Club Labor InfographicSTAFF COMPENSATION is the largest expense in any club. In fact, industry data shows that at the median, 55 percent of a club’s total revenue goes to payroll.

While distribution of labor expense among the club’s departments does vary somewhat based on club type, food and beverage (F&B) consistently claims the largest share. The majority of F&B positions are hourly and F&B requires significantly more hourly workers than other departments.
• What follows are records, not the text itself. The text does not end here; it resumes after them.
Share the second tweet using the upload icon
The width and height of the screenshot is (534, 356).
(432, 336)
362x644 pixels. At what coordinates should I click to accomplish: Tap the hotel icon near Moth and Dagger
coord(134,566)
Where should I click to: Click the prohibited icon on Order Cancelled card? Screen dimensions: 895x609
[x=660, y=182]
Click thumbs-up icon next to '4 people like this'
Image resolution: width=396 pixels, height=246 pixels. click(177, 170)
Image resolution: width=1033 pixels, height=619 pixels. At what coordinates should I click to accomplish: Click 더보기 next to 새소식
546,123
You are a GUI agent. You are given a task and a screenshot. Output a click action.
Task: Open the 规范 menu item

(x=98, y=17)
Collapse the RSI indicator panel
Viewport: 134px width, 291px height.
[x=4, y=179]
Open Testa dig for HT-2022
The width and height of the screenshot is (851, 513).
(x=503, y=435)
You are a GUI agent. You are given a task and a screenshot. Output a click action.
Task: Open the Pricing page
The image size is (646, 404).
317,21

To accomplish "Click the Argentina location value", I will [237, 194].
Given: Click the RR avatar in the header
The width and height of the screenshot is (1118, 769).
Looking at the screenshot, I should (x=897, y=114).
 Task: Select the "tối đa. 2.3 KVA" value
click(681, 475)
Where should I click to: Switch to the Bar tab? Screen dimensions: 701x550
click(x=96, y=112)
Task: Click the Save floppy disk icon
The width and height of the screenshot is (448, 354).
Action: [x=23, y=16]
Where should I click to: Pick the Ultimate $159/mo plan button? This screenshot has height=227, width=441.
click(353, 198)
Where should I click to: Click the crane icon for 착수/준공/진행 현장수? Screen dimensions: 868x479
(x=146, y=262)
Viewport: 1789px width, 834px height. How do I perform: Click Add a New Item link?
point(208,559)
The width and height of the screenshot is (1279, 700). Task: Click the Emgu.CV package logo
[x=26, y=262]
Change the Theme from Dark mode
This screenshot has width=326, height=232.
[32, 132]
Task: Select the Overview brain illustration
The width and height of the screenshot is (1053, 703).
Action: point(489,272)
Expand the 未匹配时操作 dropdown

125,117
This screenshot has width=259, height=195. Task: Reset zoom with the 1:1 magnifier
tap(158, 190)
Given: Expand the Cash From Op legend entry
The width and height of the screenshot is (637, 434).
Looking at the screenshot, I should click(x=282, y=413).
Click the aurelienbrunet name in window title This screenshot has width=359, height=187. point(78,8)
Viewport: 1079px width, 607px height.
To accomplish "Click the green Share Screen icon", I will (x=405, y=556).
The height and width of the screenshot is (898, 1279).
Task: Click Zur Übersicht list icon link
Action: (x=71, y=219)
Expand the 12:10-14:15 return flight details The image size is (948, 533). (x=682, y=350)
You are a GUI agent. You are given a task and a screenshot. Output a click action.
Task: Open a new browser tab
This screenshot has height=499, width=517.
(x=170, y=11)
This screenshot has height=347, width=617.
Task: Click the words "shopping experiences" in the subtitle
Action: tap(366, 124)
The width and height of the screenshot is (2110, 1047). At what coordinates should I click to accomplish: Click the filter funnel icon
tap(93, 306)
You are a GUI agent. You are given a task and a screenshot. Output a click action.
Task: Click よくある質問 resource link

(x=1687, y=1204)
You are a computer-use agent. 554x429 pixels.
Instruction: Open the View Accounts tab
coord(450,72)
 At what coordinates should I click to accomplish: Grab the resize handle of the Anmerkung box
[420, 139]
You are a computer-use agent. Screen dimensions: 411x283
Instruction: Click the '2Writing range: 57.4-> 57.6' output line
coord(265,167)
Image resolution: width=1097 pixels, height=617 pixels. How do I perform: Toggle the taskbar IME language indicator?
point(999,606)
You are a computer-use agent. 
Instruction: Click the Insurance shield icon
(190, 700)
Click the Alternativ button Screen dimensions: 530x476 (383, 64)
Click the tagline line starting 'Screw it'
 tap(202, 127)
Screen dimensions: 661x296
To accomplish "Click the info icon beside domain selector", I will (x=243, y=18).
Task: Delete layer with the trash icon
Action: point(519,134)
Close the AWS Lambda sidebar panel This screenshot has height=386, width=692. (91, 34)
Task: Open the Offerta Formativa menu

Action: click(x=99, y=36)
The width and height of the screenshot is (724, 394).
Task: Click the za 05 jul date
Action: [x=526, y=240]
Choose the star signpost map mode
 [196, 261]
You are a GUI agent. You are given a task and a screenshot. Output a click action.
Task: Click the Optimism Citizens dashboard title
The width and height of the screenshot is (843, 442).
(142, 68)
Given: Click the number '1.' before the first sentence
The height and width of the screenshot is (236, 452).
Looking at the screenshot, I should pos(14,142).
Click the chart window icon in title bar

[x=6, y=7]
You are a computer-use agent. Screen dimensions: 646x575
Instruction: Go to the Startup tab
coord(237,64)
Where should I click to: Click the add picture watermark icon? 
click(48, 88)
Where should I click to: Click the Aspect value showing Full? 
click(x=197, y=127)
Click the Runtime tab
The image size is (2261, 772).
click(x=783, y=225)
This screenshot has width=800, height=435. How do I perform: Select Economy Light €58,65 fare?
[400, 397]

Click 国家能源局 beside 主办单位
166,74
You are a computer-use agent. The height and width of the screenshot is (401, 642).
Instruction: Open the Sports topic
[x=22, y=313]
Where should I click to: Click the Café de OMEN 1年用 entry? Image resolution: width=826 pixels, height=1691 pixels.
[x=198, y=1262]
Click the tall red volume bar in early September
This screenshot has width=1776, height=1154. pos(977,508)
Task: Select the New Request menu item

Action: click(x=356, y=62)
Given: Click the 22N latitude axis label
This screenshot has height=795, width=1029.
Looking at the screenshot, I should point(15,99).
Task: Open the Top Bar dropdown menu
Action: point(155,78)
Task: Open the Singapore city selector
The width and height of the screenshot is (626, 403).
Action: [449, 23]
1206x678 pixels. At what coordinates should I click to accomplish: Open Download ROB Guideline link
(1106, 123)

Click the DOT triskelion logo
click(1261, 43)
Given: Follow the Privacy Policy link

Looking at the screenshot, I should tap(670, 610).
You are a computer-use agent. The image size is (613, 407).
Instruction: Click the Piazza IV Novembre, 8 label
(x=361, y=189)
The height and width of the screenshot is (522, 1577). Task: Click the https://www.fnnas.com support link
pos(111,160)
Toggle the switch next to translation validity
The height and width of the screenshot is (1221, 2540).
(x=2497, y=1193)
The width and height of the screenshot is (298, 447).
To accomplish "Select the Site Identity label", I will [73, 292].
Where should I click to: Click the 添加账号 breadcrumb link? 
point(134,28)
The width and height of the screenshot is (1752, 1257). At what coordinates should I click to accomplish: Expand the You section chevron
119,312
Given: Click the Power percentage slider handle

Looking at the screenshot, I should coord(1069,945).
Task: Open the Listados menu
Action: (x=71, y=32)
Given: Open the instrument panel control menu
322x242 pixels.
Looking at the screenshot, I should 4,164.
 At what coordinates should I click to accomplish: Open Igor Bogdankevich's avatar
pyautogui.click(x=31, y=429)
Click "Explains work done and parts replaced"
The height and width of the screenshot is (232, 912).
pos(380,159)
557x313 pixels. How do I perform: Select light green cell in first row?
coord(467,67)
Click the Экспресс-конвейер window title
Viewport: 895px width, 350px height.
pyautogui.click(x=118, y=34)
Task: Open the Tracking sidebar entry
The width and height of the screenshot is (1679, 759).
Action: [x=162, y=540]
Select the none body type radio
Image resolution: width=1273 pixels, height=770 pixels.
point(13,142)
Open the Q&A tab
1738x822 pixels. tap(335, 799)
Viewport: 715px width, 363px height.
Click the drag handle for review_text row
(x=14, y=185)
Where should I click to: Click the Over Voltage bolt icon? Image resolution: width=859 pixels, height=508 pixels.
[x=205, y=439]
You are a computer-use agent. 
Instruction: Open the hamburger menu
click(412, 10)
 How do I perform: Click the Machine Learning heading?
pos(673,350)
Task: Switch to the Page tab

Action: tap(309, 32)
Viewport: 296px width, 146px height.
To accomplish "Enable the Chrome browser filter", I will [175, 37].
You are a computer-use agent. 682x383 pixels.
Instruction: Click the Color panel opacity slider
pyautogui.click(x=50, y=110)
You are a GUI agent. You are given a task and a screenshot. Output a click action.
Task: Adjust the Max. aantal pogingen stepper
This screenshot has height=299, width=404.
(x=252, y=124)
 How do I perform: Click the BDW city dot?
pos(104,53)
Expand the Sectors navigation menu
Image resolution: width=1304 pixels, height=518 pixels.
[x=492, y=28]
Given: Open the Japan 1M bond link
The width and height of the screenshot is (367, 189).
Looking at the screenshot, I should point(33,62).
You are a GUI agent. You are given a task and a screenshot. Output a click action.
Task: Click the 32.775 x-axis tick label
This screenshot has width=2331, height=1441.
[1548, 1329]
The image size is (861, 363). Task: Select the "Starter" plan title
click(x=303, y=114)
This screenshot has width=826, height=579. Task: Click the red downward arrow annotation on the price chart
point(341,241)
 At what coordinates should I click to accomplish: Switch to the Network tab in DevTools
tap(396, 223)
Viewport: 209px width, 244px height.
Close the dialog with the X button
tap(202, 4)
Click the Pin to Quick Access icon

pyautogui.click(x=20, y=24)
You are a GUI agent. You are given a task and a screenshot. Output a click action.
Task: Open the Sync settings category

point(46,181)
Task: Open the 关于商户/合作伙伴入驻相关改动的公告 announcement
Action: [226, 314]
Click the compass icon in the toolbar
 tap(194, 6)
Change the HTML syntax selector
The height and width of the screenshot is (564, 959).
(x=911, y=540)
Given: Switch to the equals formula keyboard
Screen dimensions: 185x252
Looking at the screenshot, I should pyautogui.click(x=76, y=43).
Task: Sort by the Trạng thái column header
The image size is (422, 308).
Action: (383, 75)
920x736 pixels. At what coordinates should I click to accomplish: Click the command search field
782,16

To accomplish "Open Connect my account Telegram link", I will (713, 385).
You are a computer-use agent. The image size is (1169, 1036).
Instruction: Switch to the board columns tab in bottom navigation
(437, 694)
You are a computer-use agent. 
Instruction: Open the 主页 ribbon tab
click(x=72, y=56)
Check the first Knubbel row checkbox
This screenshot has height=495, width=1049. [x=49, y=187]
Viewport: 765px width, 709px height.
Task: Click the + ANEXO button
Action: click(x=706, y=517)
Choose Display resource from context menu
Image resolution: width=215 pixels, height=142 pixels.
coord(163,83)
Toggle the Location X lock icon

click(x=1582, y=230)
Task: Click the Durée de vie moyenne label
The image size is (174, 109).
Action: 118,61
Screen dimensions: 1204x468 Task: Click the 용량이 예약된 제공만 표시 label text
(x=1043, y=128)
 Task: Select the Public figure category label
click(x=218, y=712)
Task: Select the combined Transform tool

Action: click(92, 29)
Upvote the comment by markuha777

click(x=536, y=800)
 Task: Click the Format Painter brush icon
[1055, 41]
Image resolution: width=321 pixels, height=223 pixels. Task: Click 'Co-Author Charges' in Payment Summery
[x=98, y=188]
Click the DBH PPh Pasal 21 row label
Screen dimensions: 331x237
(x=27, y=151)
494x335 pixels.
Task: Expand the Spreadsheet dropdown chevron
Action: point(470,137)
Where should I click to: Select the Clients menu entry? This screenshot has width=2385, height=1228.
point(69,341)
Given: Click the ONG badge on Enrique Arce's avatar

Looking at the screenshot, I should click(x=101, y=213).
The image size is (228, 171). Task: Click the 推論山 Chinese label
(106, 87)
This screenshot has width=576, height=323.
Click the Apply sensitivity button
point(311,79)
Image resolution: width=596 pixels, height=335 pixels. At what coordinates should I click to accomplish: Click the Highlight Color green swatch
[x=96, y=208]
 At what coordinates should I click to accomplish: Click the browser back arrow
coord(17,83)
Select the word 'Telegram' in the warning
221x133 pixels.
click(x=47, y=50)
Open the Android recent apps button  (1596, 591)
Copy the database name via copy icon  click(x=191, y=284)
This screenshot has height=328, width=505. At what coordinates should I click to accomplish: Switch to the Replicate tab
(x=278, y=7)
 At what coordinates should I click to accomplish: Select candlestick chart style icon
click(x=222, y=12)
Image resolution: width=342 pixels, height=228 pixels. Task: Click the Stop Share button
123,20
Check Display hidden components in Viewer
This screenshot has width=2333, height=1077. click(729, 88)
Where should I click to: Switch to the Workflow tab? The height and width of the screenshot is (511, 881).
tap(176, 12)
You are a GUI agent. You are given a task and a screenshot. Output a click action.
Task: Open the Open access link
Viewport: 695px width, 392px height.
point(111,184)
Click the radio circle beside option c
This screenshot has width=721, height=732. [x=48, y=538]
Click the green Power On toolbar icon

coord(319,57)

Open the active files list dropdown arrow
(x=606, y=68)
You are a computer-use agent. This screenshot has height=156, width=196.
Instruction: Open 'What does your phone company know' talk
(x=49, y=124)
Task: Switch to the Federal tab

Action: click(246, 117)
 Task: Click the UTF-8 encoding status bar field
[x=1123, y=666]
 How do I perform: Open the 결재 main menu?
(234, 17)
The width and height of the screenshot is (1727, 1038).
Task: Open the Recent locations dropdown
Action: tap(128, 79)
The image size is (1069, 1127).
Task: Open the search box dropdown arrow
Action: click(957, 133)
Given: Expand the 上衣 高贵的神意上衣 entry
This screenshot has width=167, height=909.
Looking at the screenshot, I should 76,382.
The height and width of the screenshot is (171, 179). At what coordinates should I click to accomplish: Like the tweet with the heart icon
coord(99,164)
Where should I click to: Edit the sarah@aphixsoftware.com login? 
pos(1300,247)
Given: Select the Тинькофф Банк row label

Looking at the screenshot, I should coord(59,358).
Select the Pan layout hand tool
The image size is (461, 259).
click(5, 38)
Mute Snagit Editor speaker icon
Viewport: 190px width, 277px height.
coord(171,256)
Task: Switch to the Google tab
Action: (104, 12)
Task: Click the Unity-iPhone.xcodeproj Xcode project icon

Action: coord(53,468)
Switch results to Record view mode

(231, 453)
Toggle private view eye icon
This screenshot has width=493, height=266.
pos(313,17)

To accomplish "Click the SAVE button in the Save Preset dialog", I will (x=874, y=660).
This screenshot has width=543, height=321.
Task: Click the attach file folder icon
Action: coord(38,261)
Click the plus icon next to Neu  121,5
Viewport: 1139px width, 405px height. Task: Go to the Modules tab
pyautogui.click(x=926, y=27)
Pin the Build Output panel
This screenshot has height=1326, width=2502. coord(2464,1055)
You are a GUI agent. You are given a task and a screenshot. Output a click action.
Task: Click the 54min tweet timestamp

To some extent, a club’s F&B labor allocation might also be considered a reflection of its culture and the members’ service expectations.

In a departmental breakdown of labor expenses for clubs with golf, the portion going to the food and beverage department is 35 percent. For clubs without golf where F&B is the club’s primary offering, F&B labor accounts for a larger percentage—42 percent at the median. In addition to F&B, clubs without golf put emphasis on sports and recreation (aquatics, fitness, tennis and racquet sports). Industry data shows that clubs without golf spend 16 percent of total labor on non-golf sports and recreation versus 8 percent in clubs with golf as the pie chart shows.

For perspective that may be helpful for budget discussion in the boardroom, payroll including taxes and benefits for a typical club’s senior management team accounts for 23 percent of its labor expense. Senior management includes general manager, executive chef, head of finance, superintendent, head golf pro, assistant general manager and human resource director.